TASK: Restate word for word the opening line of the data below and every line after it until the line with "Управление cookie-файлами (1280, 1376)", that line too, but not the pictures.

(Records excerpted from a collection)

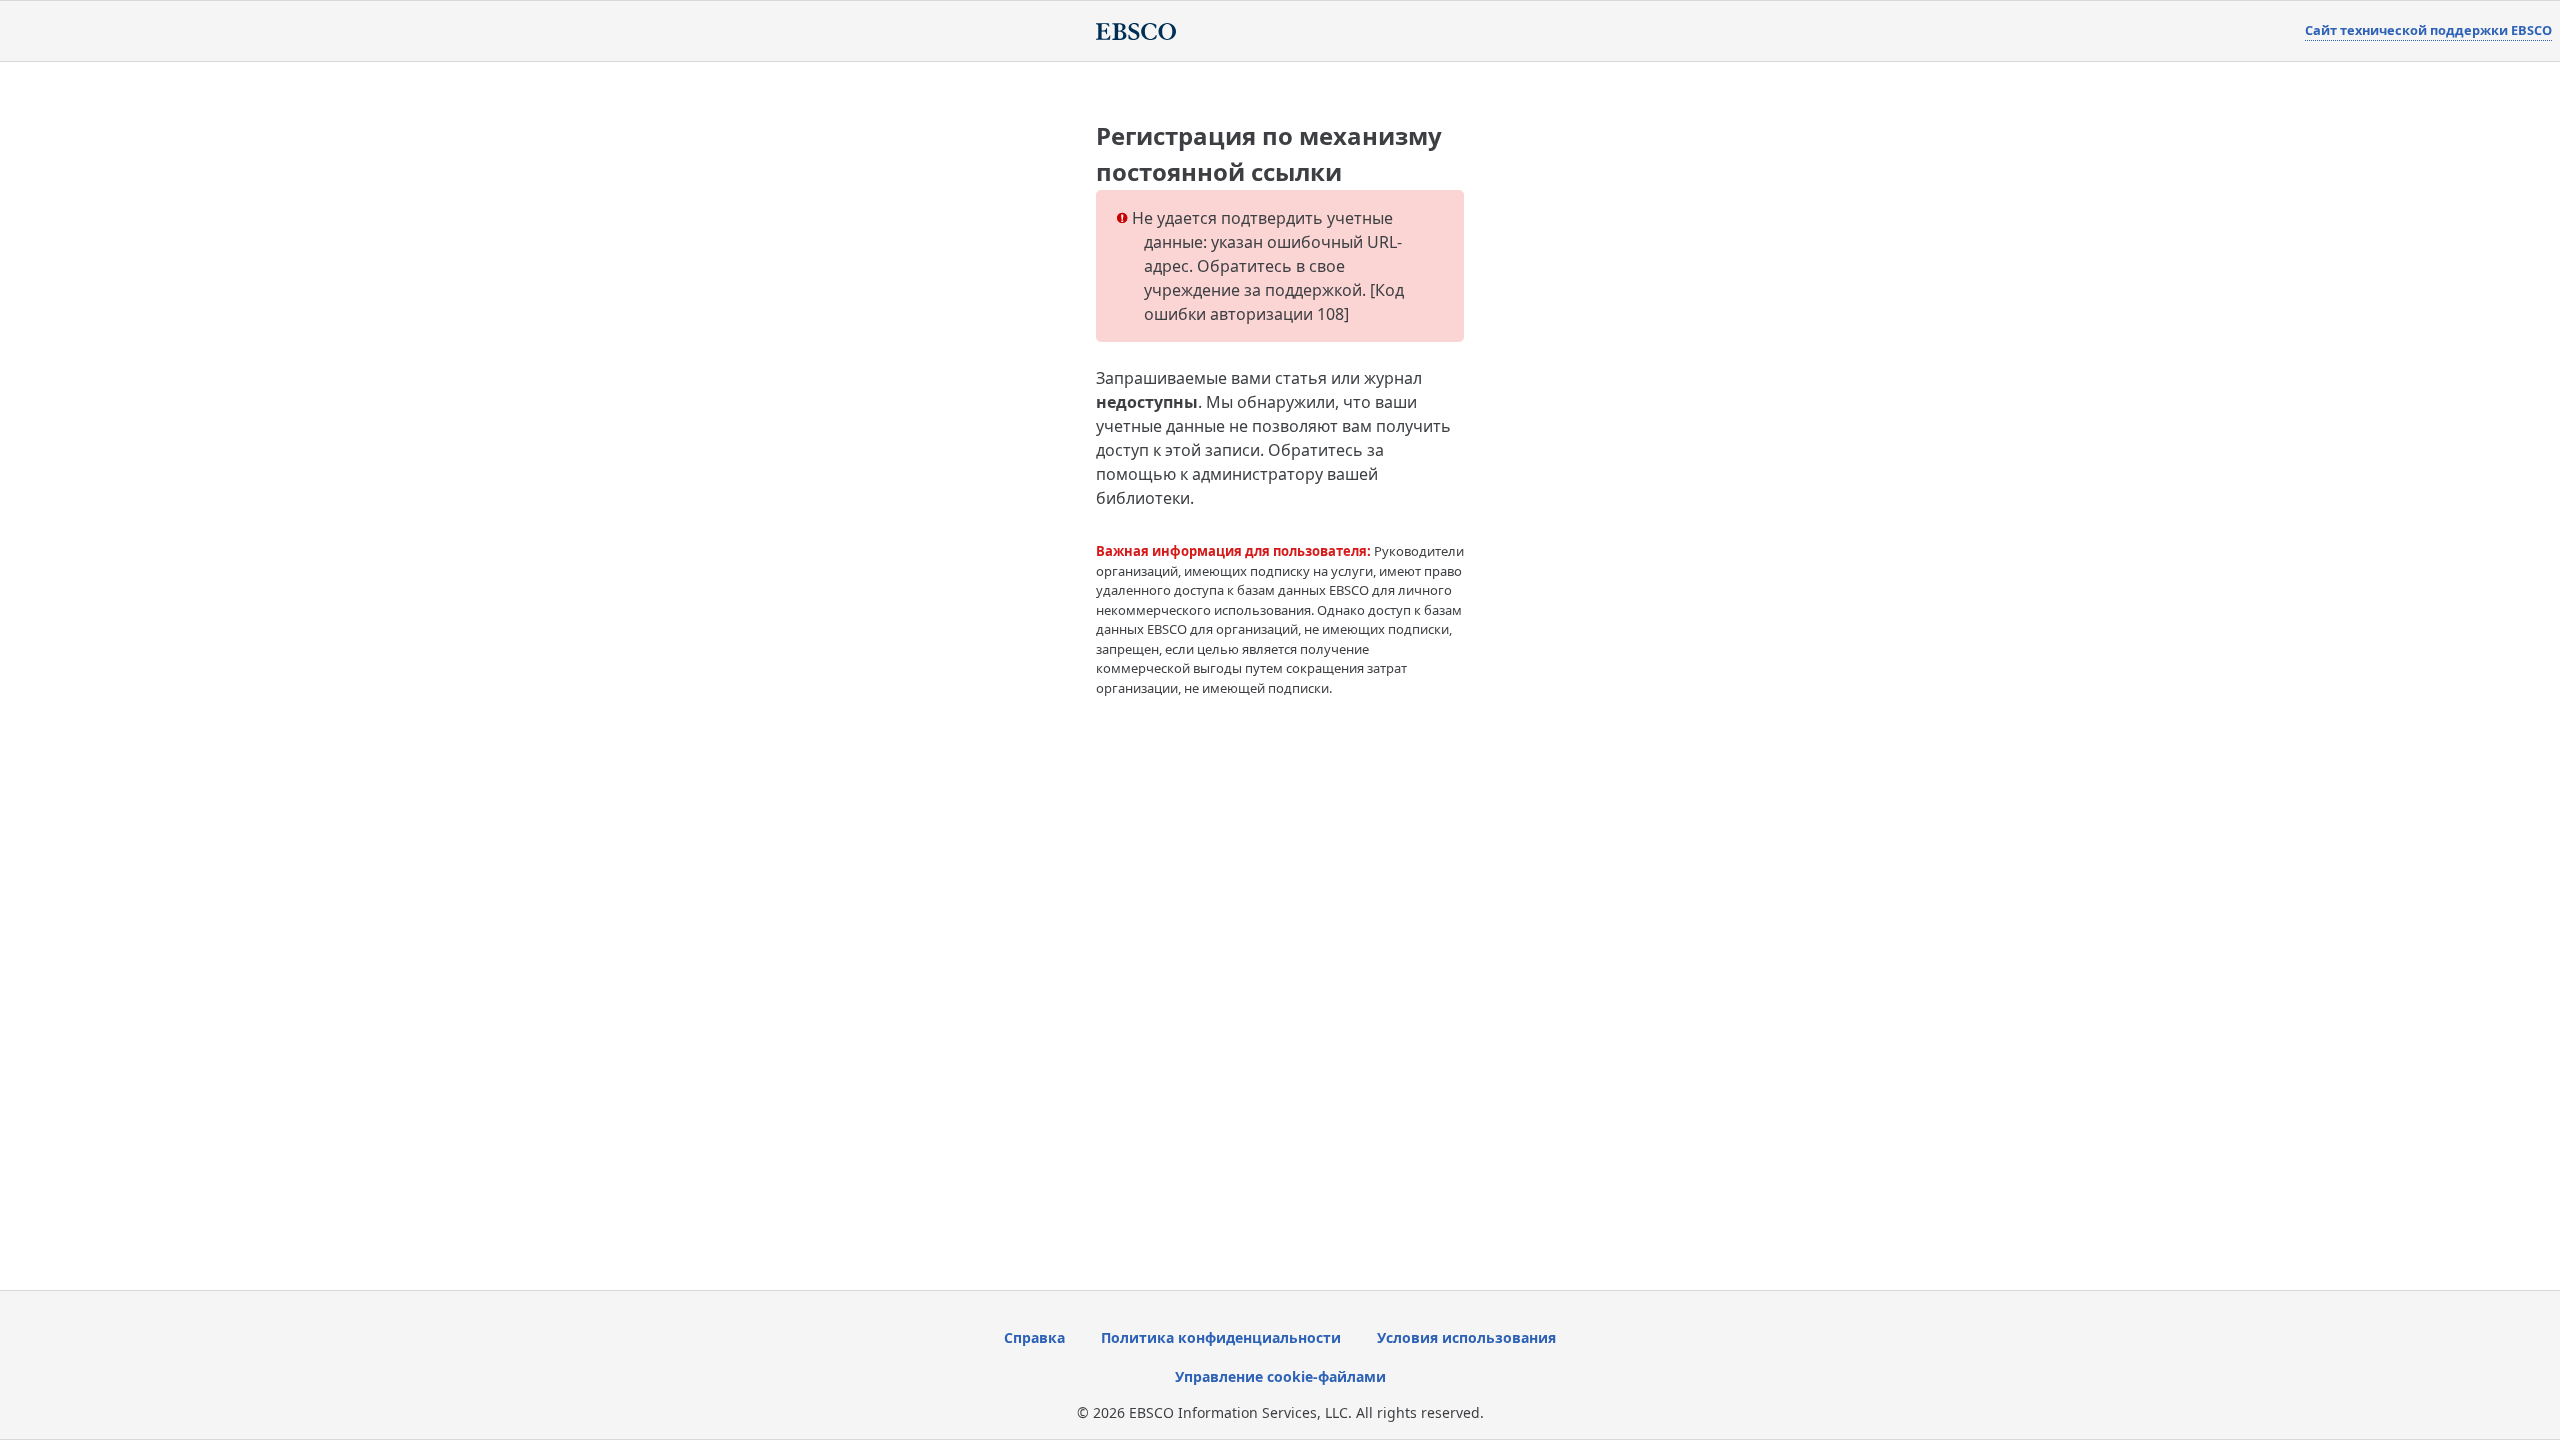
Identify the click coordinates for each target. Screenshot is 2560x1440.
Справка (1034, 1337)
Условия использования (1466, 1337)
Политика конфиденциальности (1221, 1337)
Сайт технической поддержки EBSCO (2428, 30)
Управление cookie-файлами (1280, 1376)
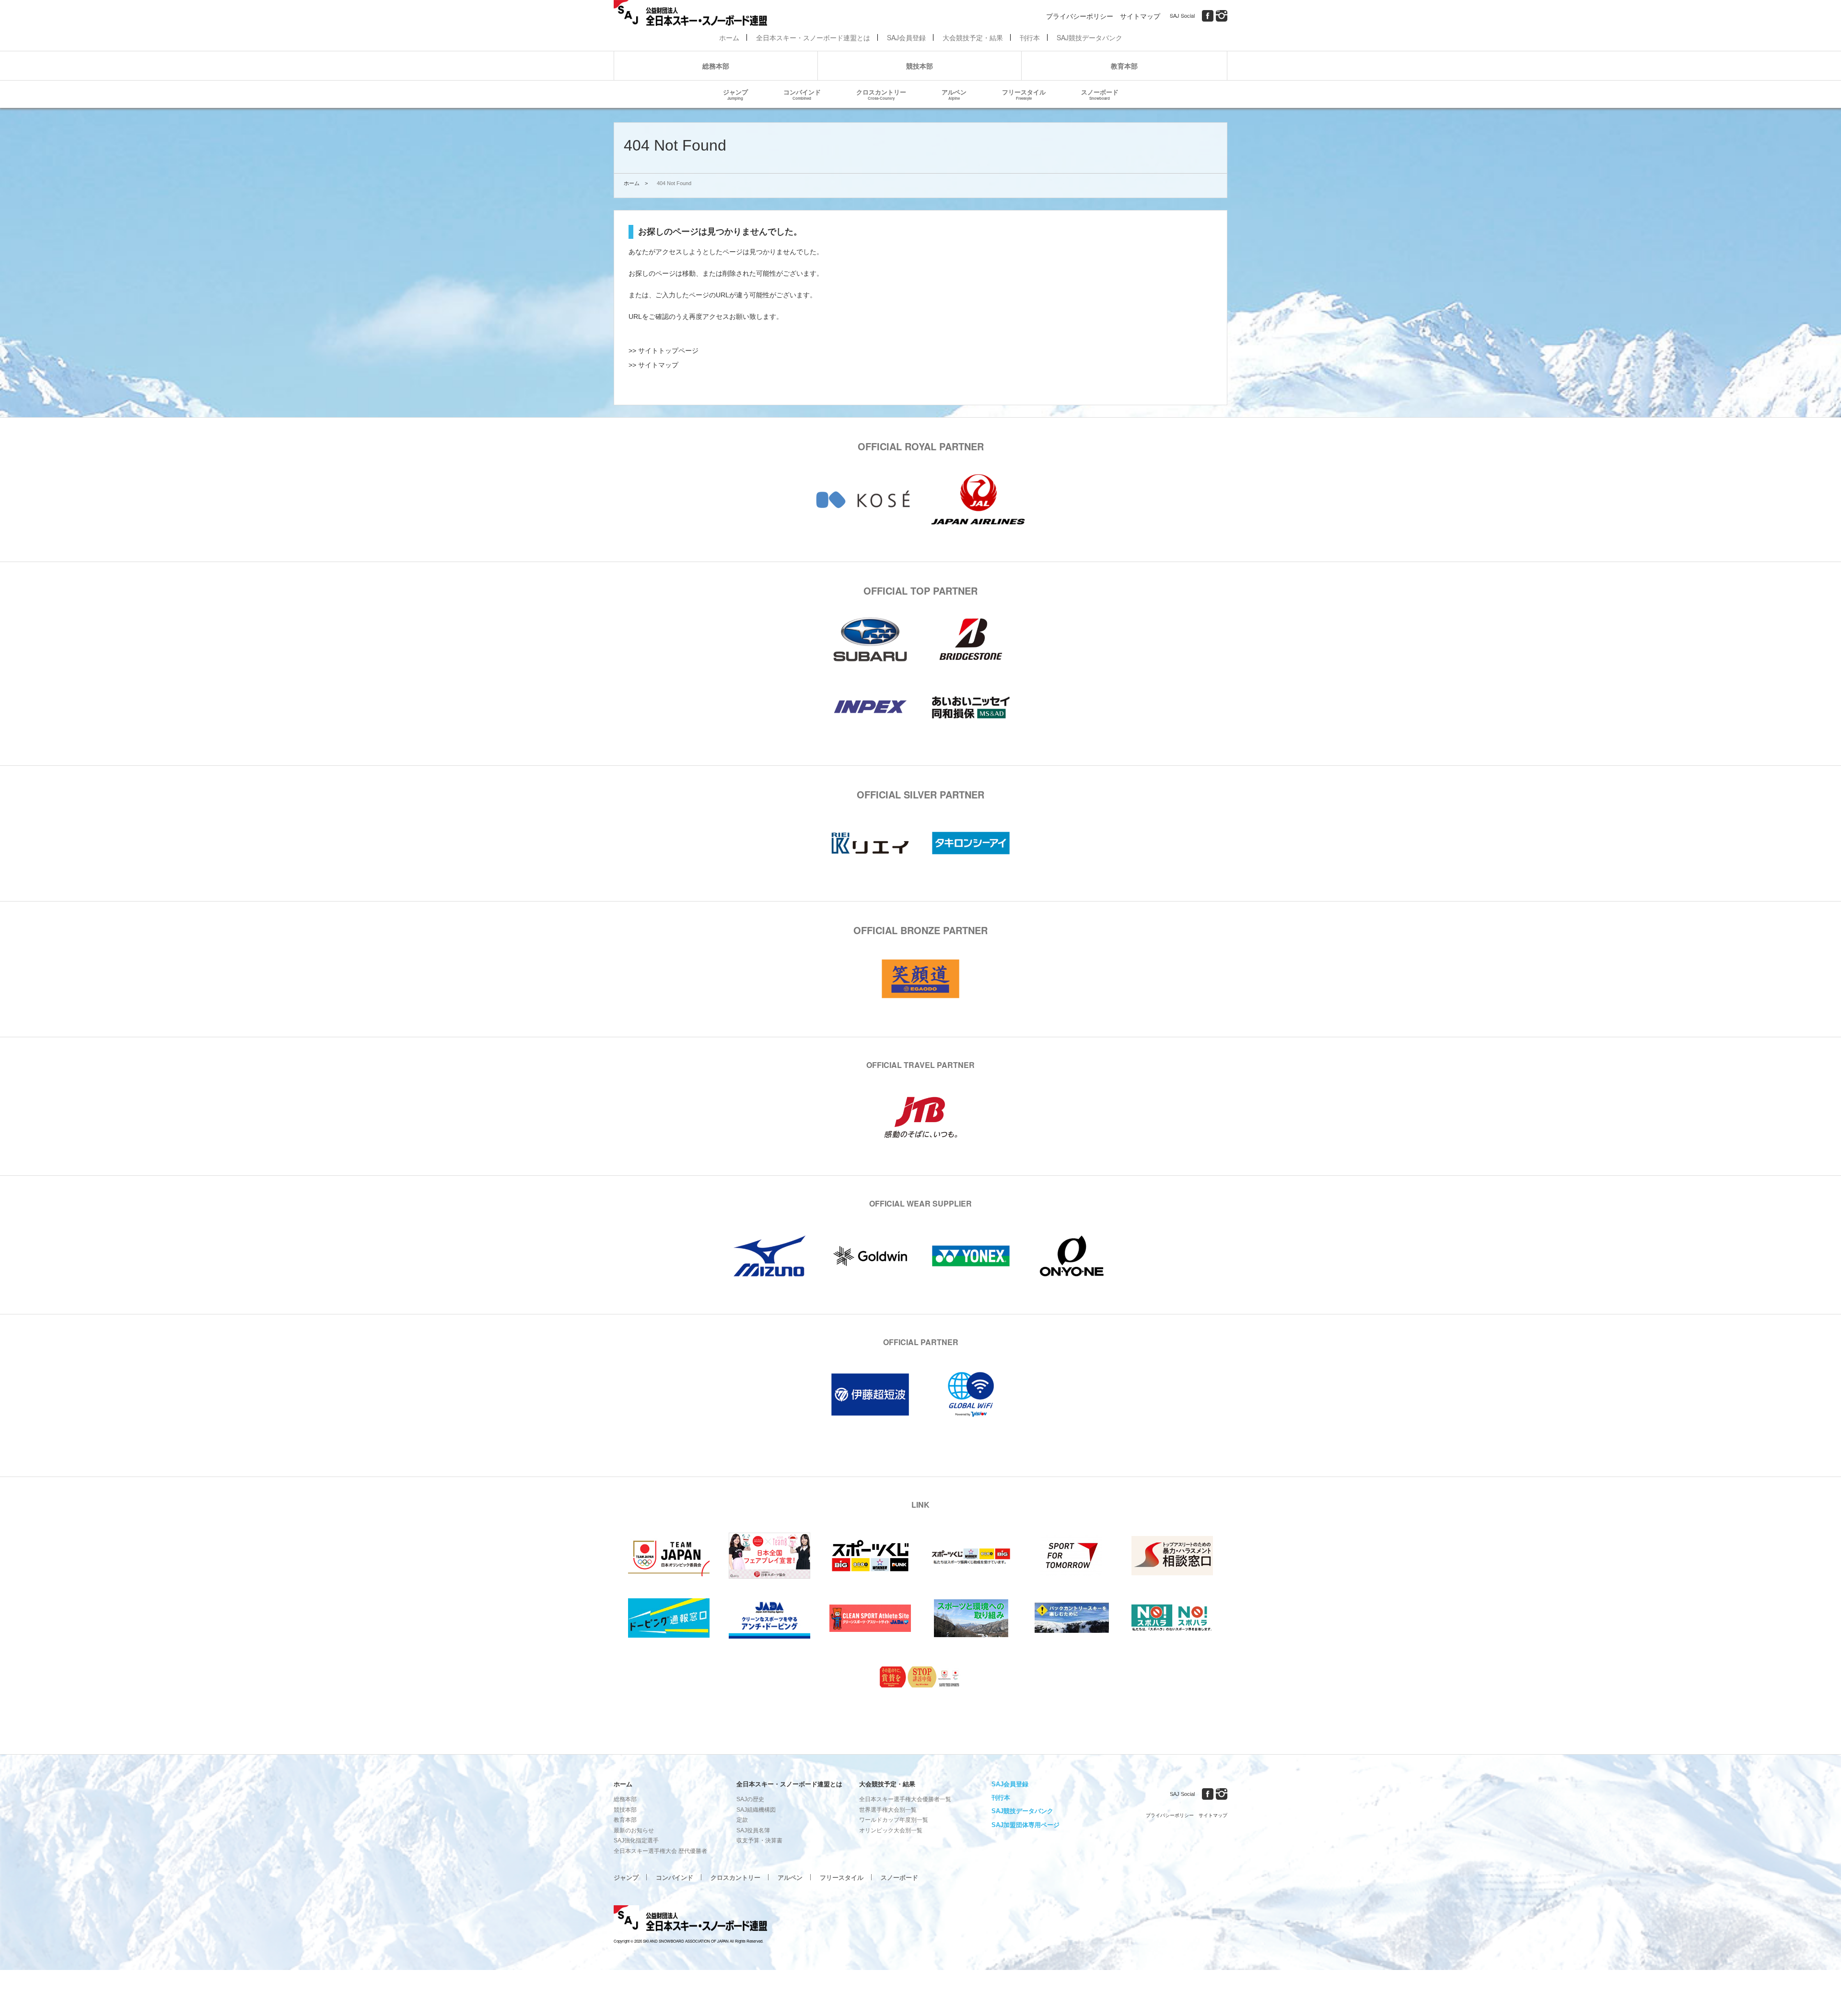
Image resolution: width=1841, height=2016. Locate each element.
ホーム (729, 37)
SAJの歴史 (750, 1799)
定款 (742, 1820)
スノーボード (1100, 94)
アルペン (954, 94)
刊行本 (1030, 37)
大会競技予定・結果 (973, 37)
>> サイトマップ (653, 365)
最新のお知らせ (634, 1830)
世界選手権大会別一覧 (888, 1809)
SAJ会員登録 (906, 37)
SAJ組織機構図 (756, 1809)
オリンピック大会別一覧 (890, 1830)
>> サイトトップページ (664, 350)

REPLY:
Identify the click coordinates for each target. Screenshot is 2560x1440.
Справка (1034, 1337)
Условия использования (1466, 1337)
Политика конфиденциальности (1221, 1337)
Сайт технической поддержки EBSCO (2428, 30)
Управление cookie-файлами (1280, 1376)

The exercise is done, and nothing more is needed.